On your marks, get set, go! And they are off in the investing race between the sexes.

First let’s go back a bit and look at the competitors. There are a range of studies by psychologists looking at the differences between the ways that men and women tackle problems.

For a start, it is documented that men have higher opinions of their abilities than women. This is particularly true if feedback is absent or ambiguous. Given that this is the nature of feedback in the stock market, then it is likely that men will act more confidently than women in this area.

This is verified by a 1977 study by Wilber Lewellen and others published in the Journal of Business.
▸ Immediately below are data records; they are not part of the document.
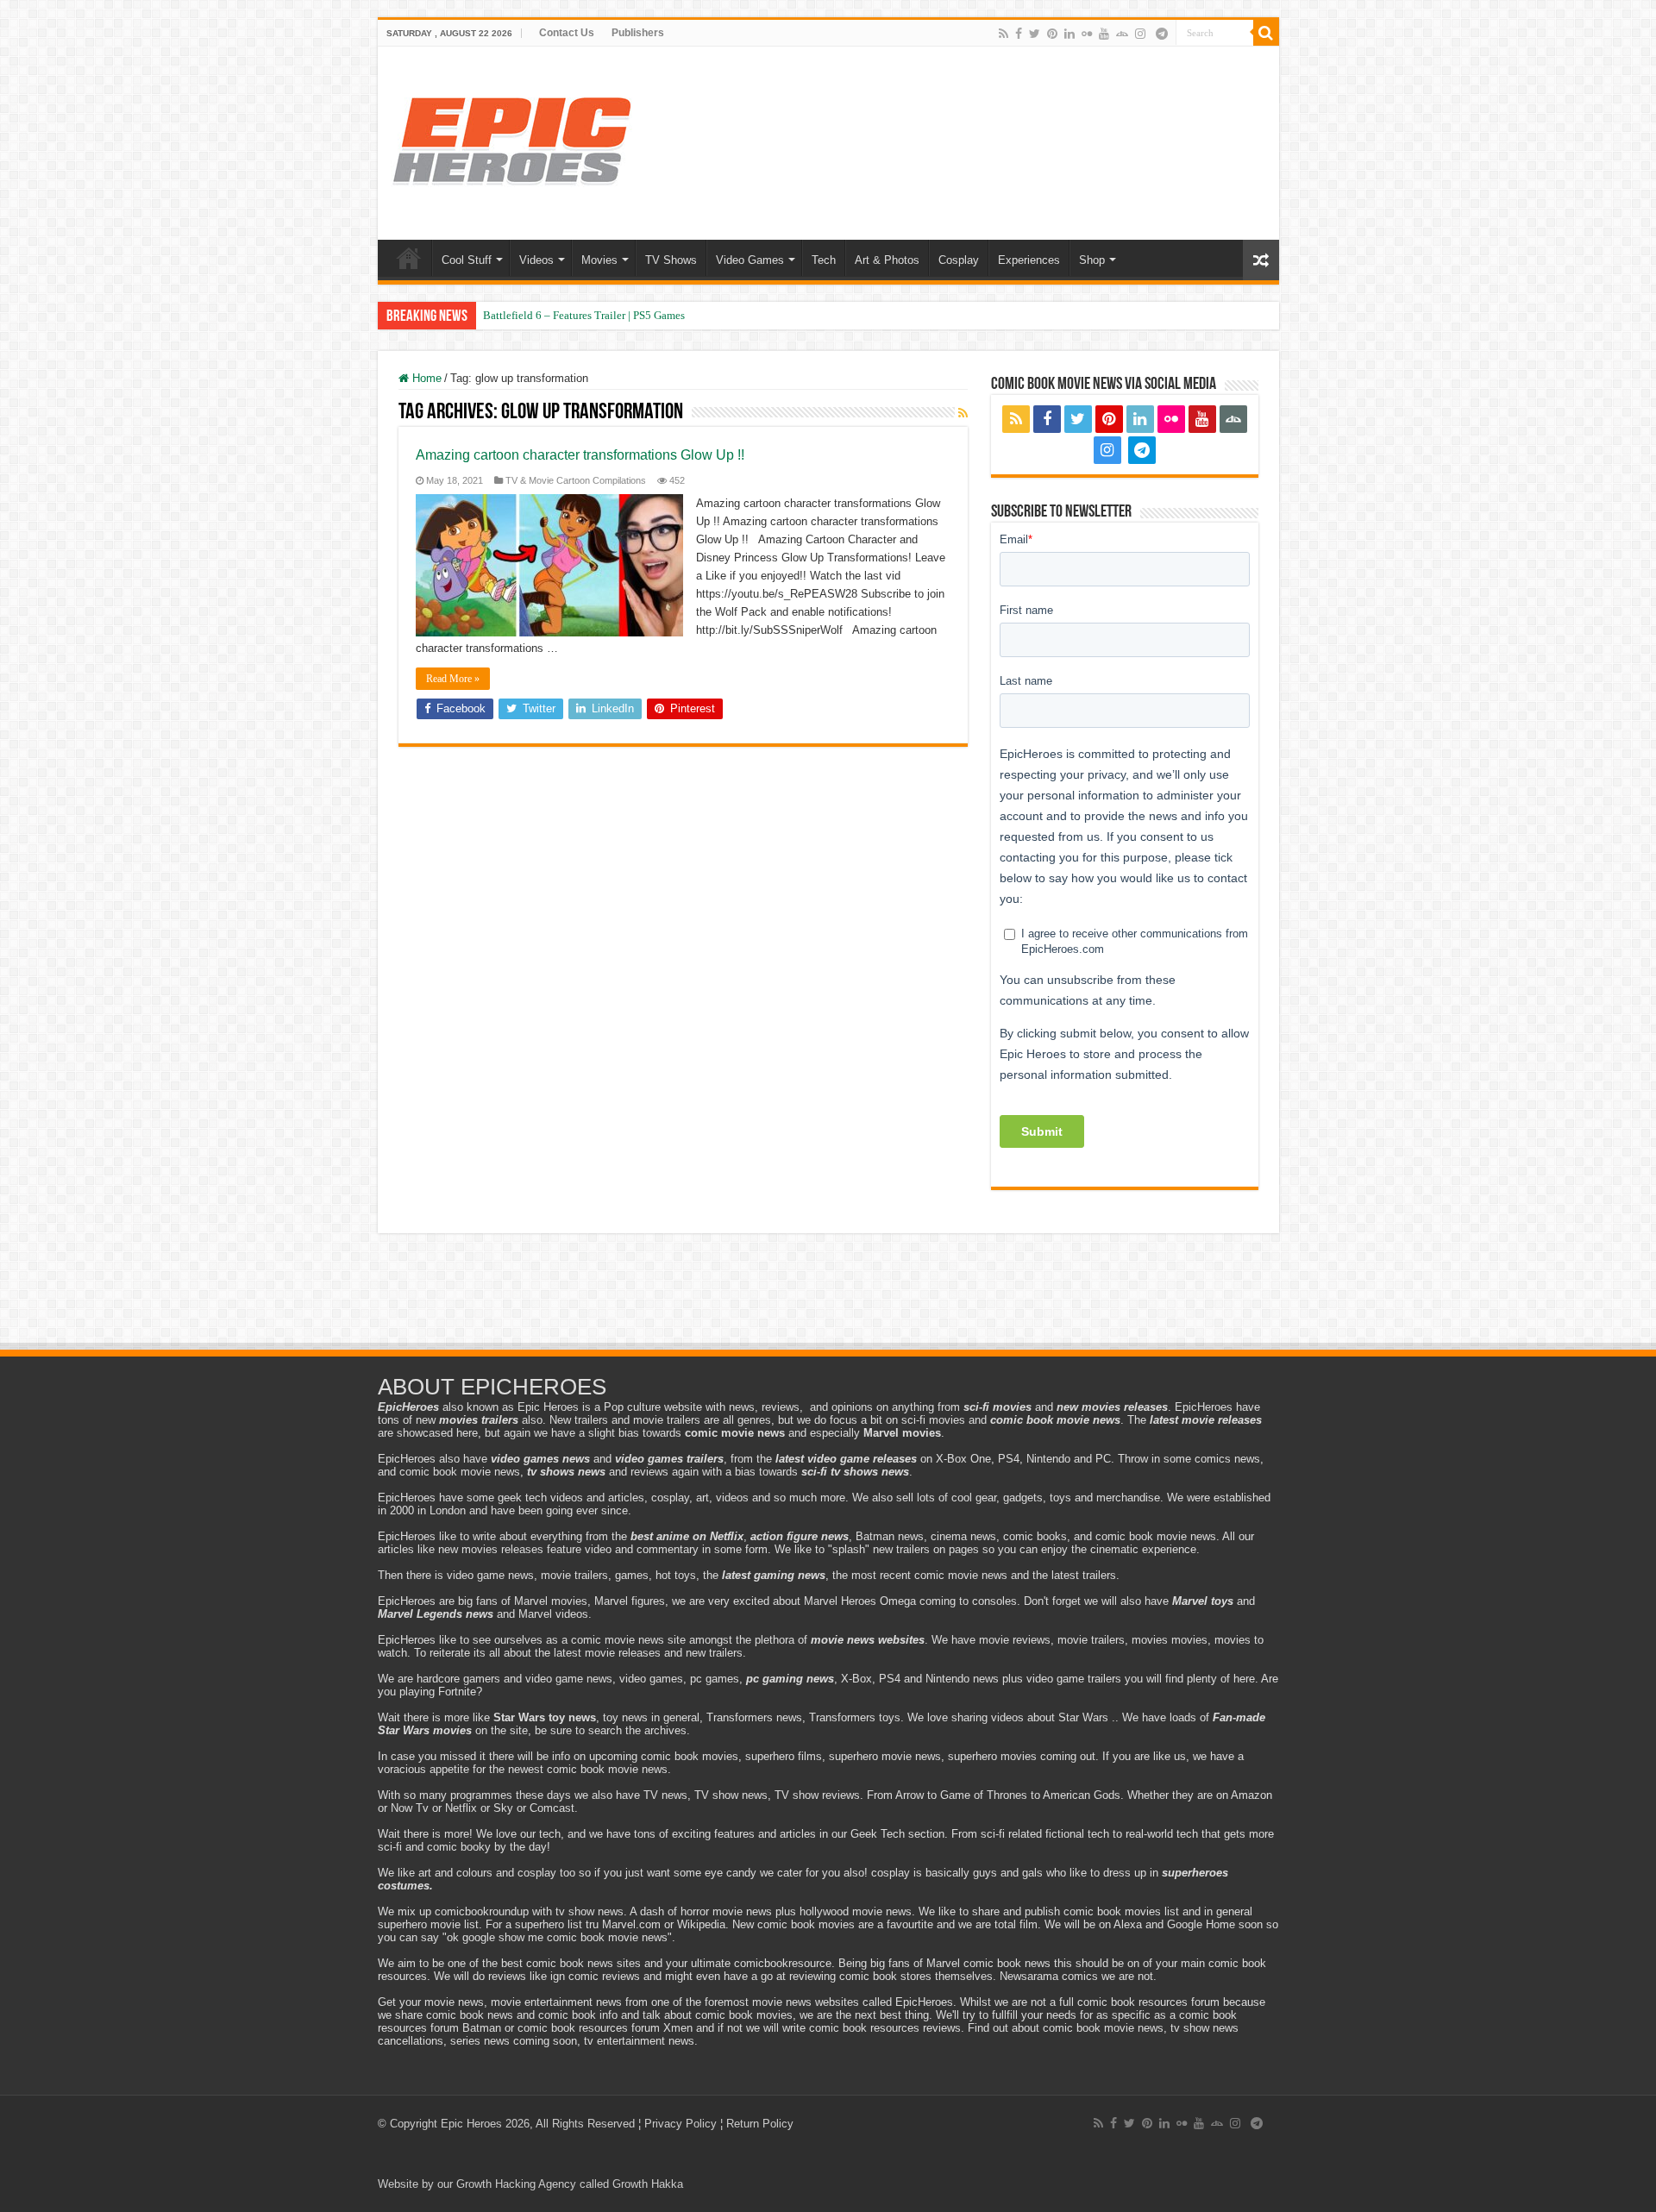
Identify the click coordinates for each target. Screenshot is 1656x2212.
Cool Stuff (467, 260)
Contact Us (566, 33)
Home (408, 258)
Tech (824, 260)
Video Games (750, 260)
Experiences (1029, 260)
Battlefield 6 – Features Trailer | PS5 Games (584, 315)
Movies (599, 260)
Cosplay (958, 260)
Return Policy (760, 2123)
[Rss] (1003, 33)
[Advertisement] (828, 1293)
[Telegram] (1162, 33)
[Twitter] (1034, 33)
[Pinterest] (1052, 33)
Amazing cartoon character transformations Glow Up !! (580, 455)
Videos (536, 260)
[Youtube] (1104, 33)
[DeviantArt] (1122, 33)
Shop (1092, 260)
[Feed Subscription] (963, 413)
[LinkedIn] (1069, 33)
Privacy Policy (680, 2123)
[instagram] (1140, 33)
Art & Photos (887, 260)
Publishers (638, 33)
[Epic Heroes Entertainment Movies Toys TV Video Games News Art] (511, 139)
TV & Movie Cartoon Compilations (575, 480)
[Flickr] (1087, 33)
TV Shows (671, 260)
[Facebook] (1018, 33)
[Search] (1266, 33)
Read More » (453, 679)
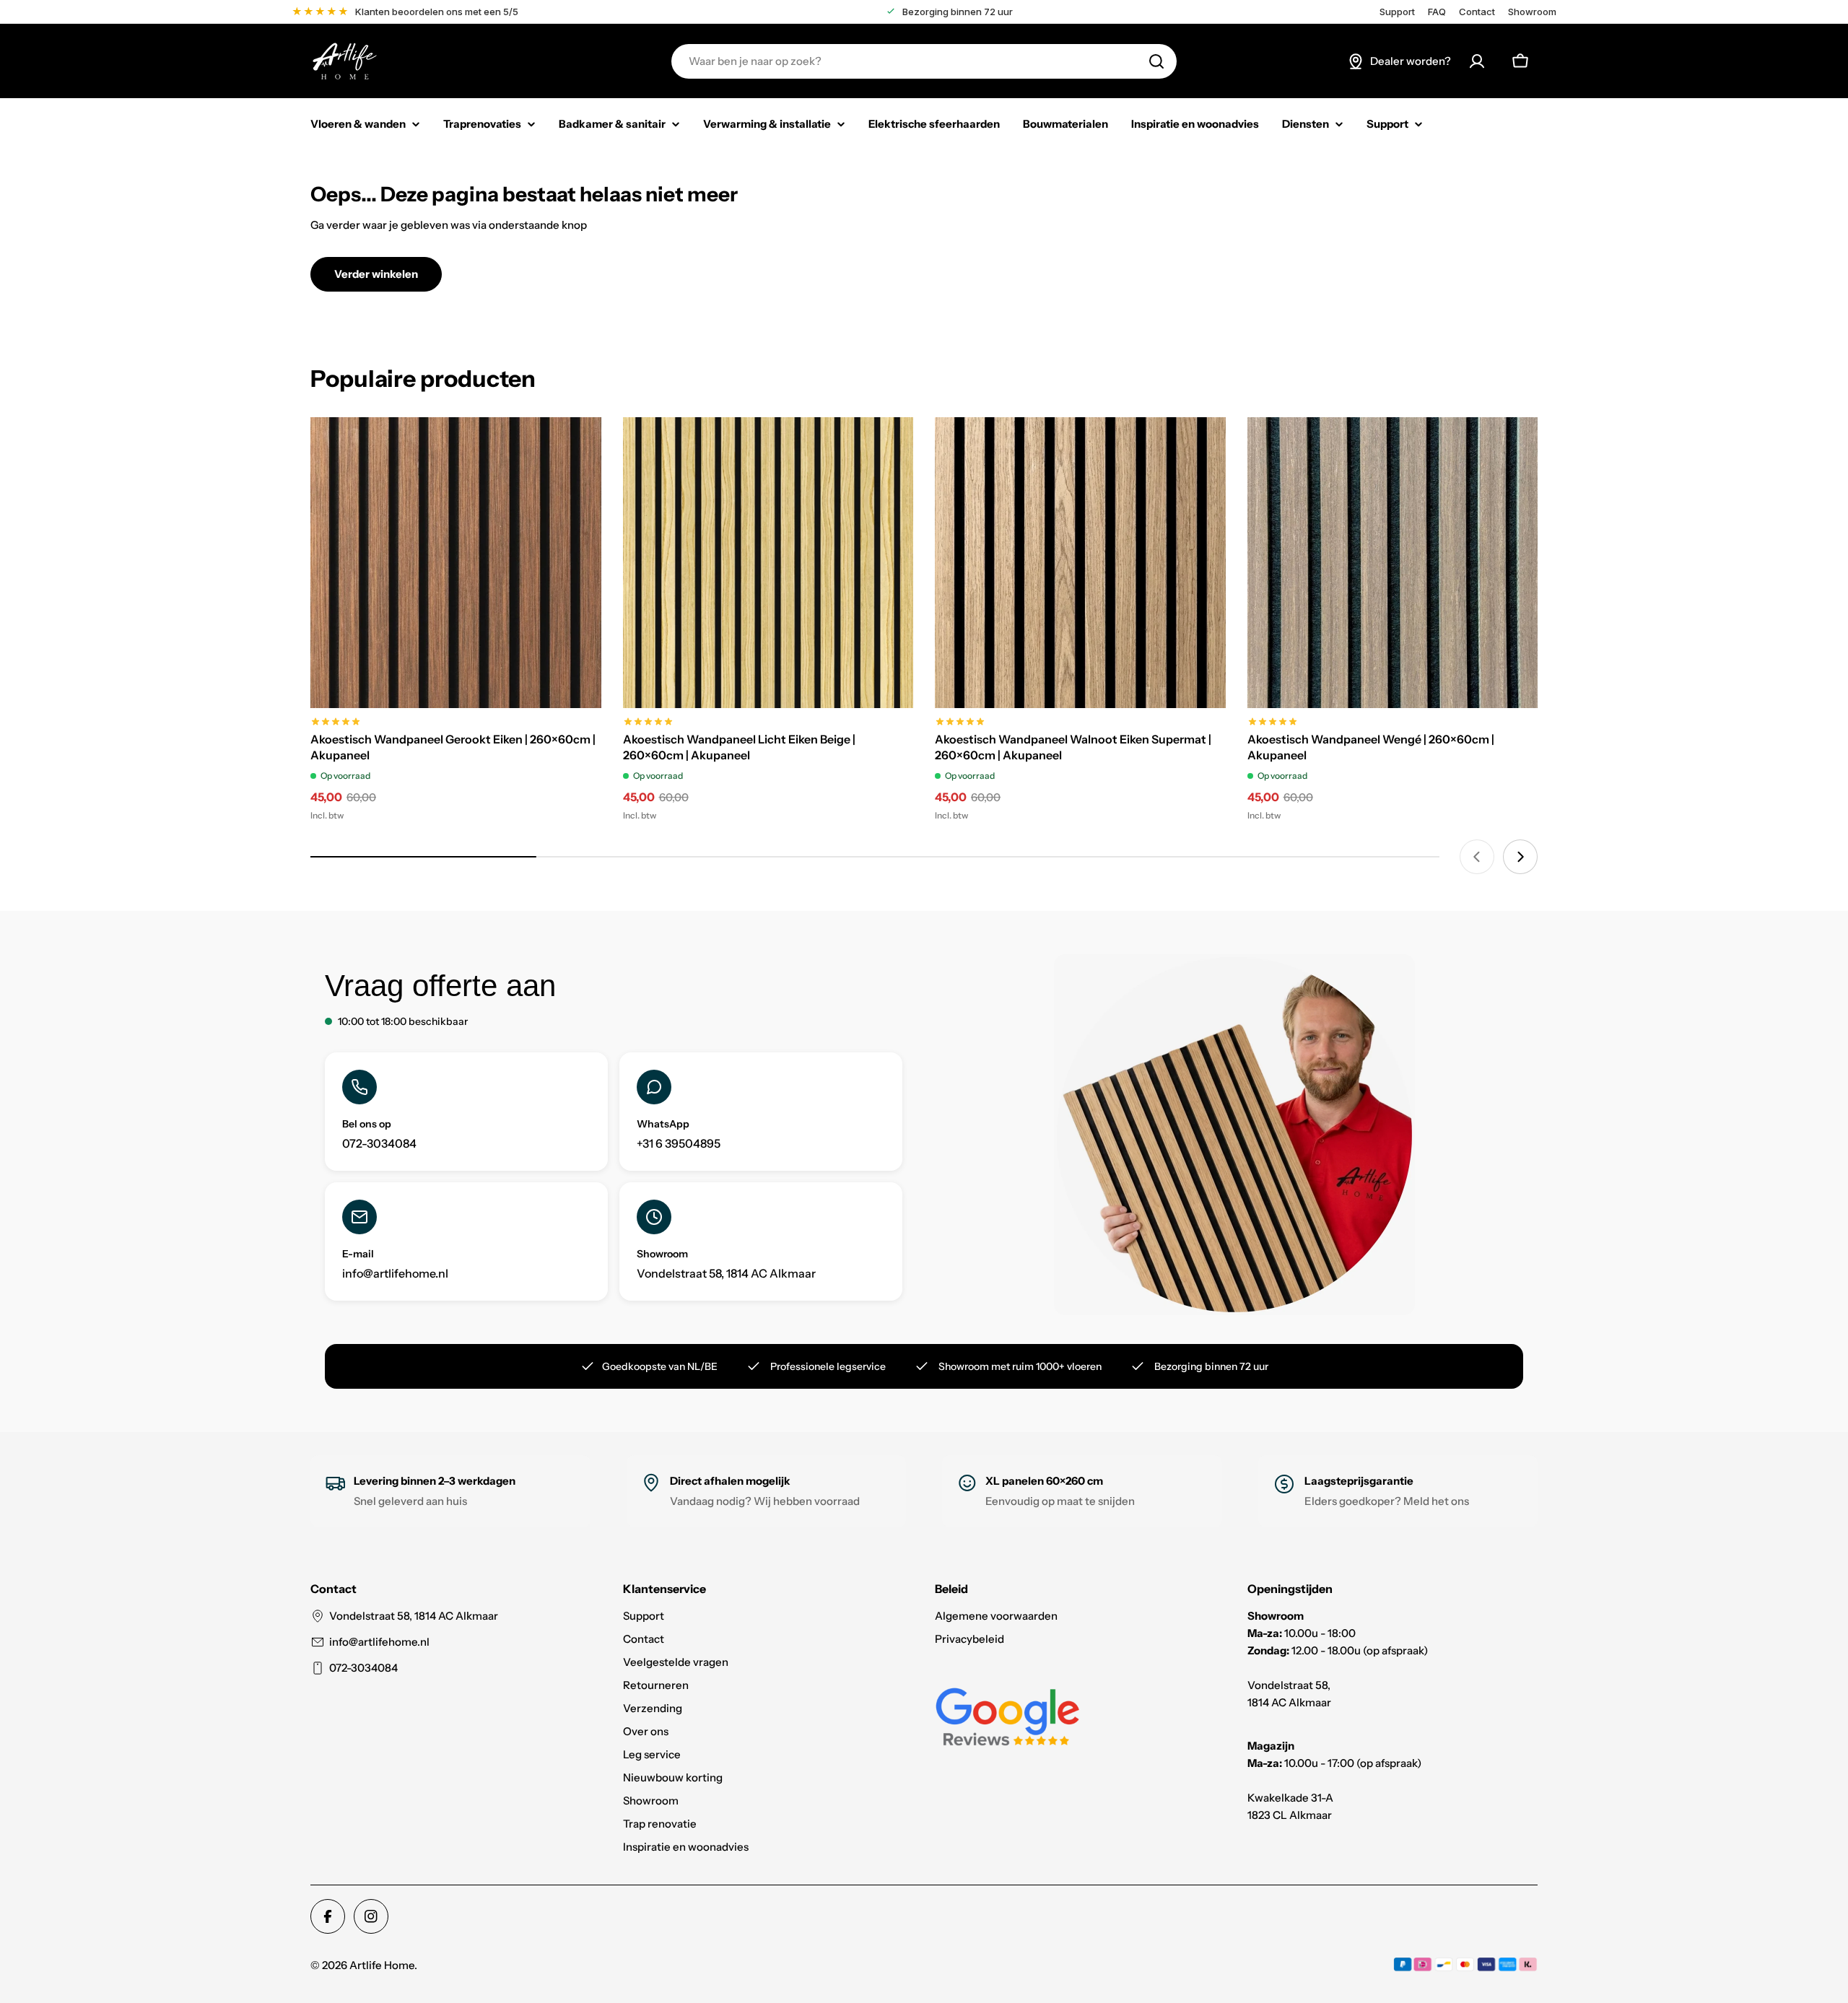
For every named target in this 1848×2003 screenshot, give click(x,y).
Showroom (1532, 12)
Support (1397, 12)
The study concluded that men rely less on brokers, believe that returns are more predictable, and anticipate higher possible returns than do women.

I regularly get anecdotal support for these differences in my investing workshops when I talk about the importance of recording why you bought a particular stock. “If you don’t record the reasons,” I explain, “there is the danger of taking credit for an astute selection when a stock goes up, even if it was bought totally on the recommendation of a broker, or magazine author.”

“In the other direction,” I continue, “if a stock goes down, there is the tendency to blame the ‘market’ and not take responsibility for the decision.” My impression is that men, more than women, recognize that they have acted this way in the past. In other words, compared to women, men take too much credit for their successes and tend to dismiss their failures.

Against this background, Brad Barber and Terrance Odean at the University of California in Davis studied the investment records of 35,000 households with accounts held at a large discount brokerage firm. The study covered the years 1991 to 1997. They were interested in the relationship between overconfidence as displayed by men and women and its impact on market performance.

The first finding was that men trade more often than women. Men turn their portfolios over by 6.4 percent each month (or 77 percent annually) while women turn their portfolios over by 4.4 percent each month (53 percent annually). How does your trading activity compare with these figures?

The next finding is that there is no significant difference between the quality of their stock selections. This is a bit more complicated to explain, but it is measured in terms of excess returns as compared to their own benchmark.

Barber and Odean started by calculating the return that would have been earned if the portfolio held at the beginning of the year was kept for the entire year. This is the benchmark. Next this benchmark is compared to the actual return for the year. If this is positive, then the trading for the year improved the annual profit. If it was negative, it reduced the profit.

Guess what? Both groups would have done better if they held their start-of-the-year portfolios for the entire year. In general, the stocks individual investors sell earn greater returns than the stocks they replace them with. The stocks men choose to purchase underperform those they choose to sell by 20 basis points per month. For women, the figure is 17 basis points per month. Slightly, but not significantly, better.

Now we can put these two findings together to reach the final conclusion. Women are superior to men in the stock market. Not because their individual buy or sell decisions are better, but because they trade less often.

There is also a difference between men and women in the type of portfolios they are likely to hold. In the four areas of portfolio volatility, individual stock volatility, beta, and size men invest in riskier positions than women.

Another finding is that all the differences described above are more pronounced between singe men and single women.

What is the moral? I can’t do better than give Barber and Odean the final word by quoting the last paragraph from their study. “Individuals turnover their common stock investments about 70 percent annually. Mutual funds have similar turnover rates. Yet, those individuals and mutual funds that trade most earn lowest returns. We believe that there is a simple and powerful explanation for the high levels of counterproductive trading in financial markets: overconfidence.